Ancient War Goblin Henry Kissinger Defends Olympics In Los Angeles Times

When you see a chance to defend The Honor Of Sport.
When you see a chance to defend The Honor Of Sport.
Photo: Thomas Peter (Pool/Getty Images)

Every global-scale sporting event exists in a strange standoff with itself. On one side is the inevitable bloat and graft and soul-deep cynicism that animates every such event—the neighborhoods flattened or surveilled or otherwise punished for sitting where a stadium is supposed to be, the bribery and waste and stupid greed and the bold lying about all of it, the smug international institutions behind it all tootling proudly on their own horns about how meaningful and important it all is. On the other side are the sports themselves, which being sports are generally pretty-good-to-excellent and inevitably less cynical and infinitely more pleasant to think about than the plump ghouls that get rich off them. The challenge is for these games to somehow try to even the ledger—to be so inspiring an example of human grace and capacity as to cancel out all that opposing ugliness. Every World Cup or Olympic Games is, at some elemental level, an attempt to correct or redeem the circumstances in which it was created.

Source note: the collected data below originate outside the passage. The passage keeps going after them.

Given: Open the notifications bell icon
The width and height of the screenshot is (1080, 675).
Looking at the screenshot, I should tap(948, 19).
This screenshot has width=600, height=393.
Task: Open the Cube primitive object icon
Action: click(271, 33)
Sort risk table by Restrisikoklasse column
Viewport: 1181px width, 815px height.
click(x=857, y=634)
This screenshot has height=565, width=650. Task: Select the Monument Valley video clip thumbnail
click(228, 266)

Or, if you would like a more economical expression of this feeling, try this headline, from Thursday’s Los Angeles Times:

Henry Kissinger: For a more peaceful vision of the future, look to the Olympics

The piece, which carries the 96-year-old Kissinger’s byline but has the peculiar fingerprint-free affectlessness unique to ghostwritten opinion pieces, is perfectly anodyne stuff from start to finish. Kissinger, who is identified as “an honour member of the International Olympic Committee,” notes that while the state of the world is generally bad—orderless and fraught and forever tipping toward some cataclysmic violence, for reasons he surely knows nothing about—the Olympics reminds us that other things, like unity and fellowship and various physical reifications of the more inspiring elements of human possibility, are broadly good. “In the peaceful competition of the Olympics,” writes Kissinger or someone who works for him, “the achievement of one nation encourages the efforts of others, spurring all to new heights in human excellence.”

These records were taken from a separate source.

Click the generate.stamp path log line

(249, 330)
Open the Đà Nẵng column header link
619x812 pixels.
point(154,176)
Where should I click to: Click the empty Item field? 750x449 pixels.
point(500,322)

Even under the byline of a man responsible for the deaths of hundreds of thousands of people worldwide, that sentiment seems true enough. It’s also kind of a non sequitur, but it fits within the broader tradition of Things Prominent Public Cynics Say About Things Like The Olympics. While it’s a stretch to say that global-scale sporting events can even temporarily fix anything that’s broken in the world, that seems to have become the case that people with titles like Honour Member Of The International Olympic Committee feel compelled to make for events like these; given the towering scale of micro and macro-scale fuckery involved in such undertakings, only something like Promoting Understanding or Ending War could justify the volume of greasy waste involved in making these games happen. There is something preposterous and offensive, just in a basic sense, about both that case and the people making it, to the point where the people that make it most often in public come to look uncanny, or even unreal—so plummy and powdered and smug that they look somehow like cartoons of themselves. Henry Kissinger, who is now very old and looked like some kind of deeply malevolent dumpling even in his youth, is one of those people and has been for many years.

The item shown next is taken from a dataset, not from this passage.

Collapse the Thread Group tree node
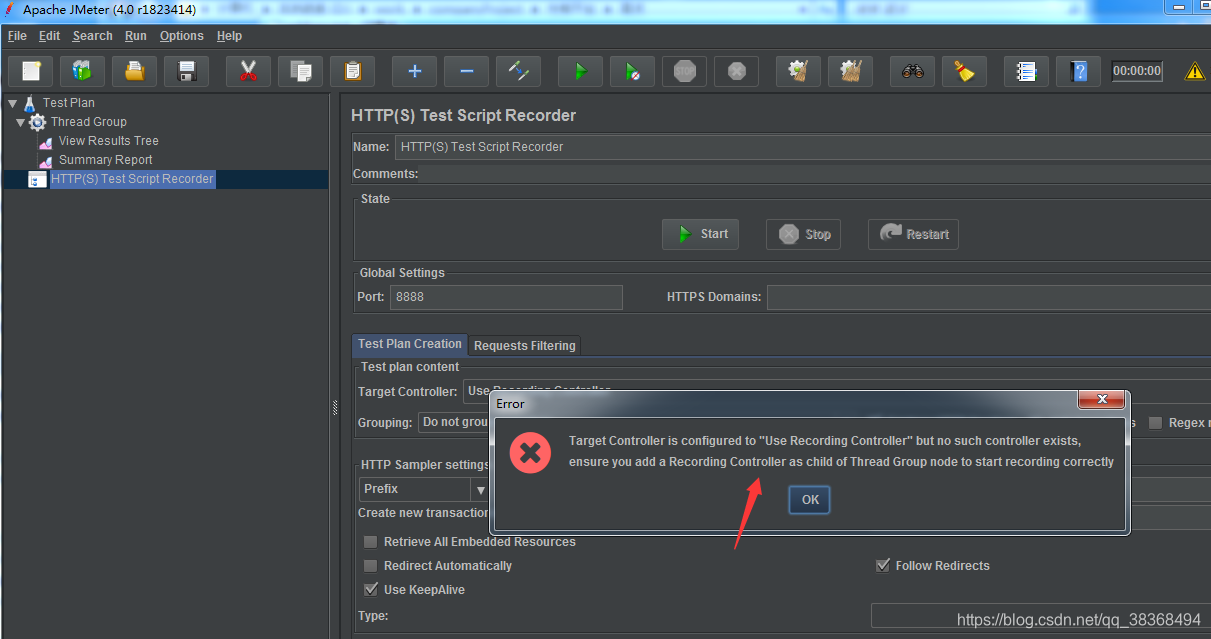The height and width of the screenshot is (639, 1211). (x=20, y=121)

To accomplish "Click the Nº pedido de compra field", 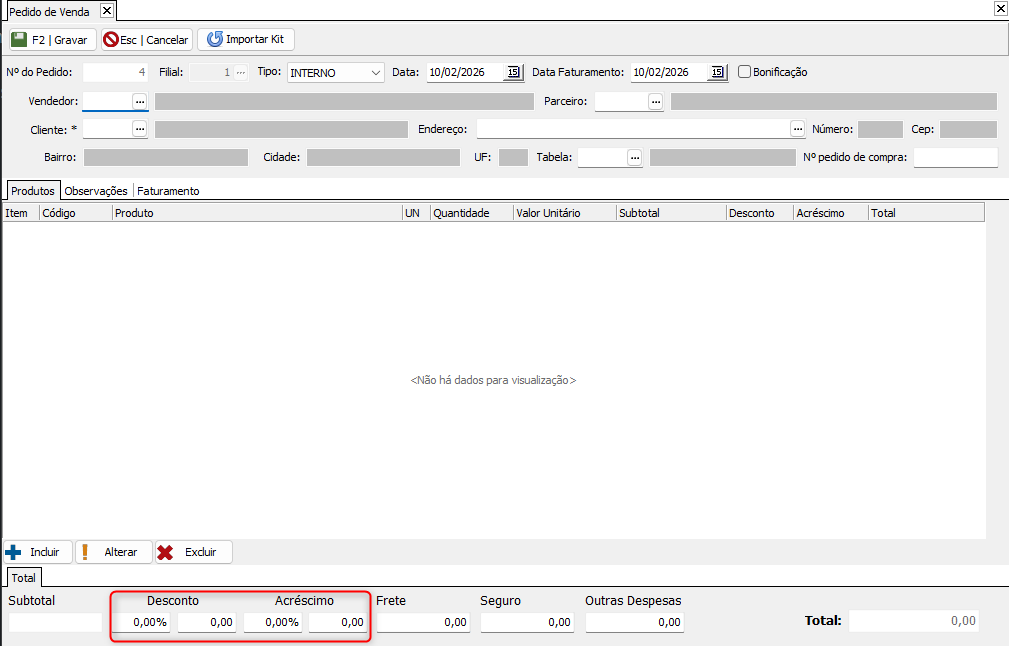I will [955, 157].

“I have now lived through 46 Olympic Games,” Kissinger or someone who works for him writes, “many of which I have had the privilege of attending in person. I have shared the pleasure with my children and grandchildren. Each iteration of the Games over the years has had its own significance, informed by the challenges and the triumphs of the contemporary moment.” That’s a lot of Olympic games, but then Kissinger has been alive for a long time. Long enough to have befouled and bloodied generations worth of “contemporary moments,” certainly. Long enough, too, that his continued existence feels almost like a kind of taunt—the man behind some of the most cynically conceived and brutally executed wars in human history, who instrumentalized and pursued power in the most transparently self-serving ways and at staggering human cost, has somehow stuck around long enough to be allowed to tell stories about unity and peace.

“In my view,” he concludes, “the Games present a lens in which to look beyond this moment in history and focus on building bonds that enhance mutual understanding, promote peace, and drive our shared pursuit of the many forms of human greatness.” Kissinger has lied for his whole public life, but again he might be telling the truth, there. Sports and what they can teach and illuminate really are good, and important; they really do remind us of some of the better things about being human, and being human together. It’s just hard to credit any of this when it comes from someone who has done so much to obscure or obliterate every virtue he purports to celebrate, and who has inflicted so many of the wounds that he claims these games might help to knit up. Kissinger or whoever is writing on his behalf isn’t wrong on all that human possibility stuff. It’s just that he’s much more convincing as a reminder of who and what all those finer things are up against here on earth.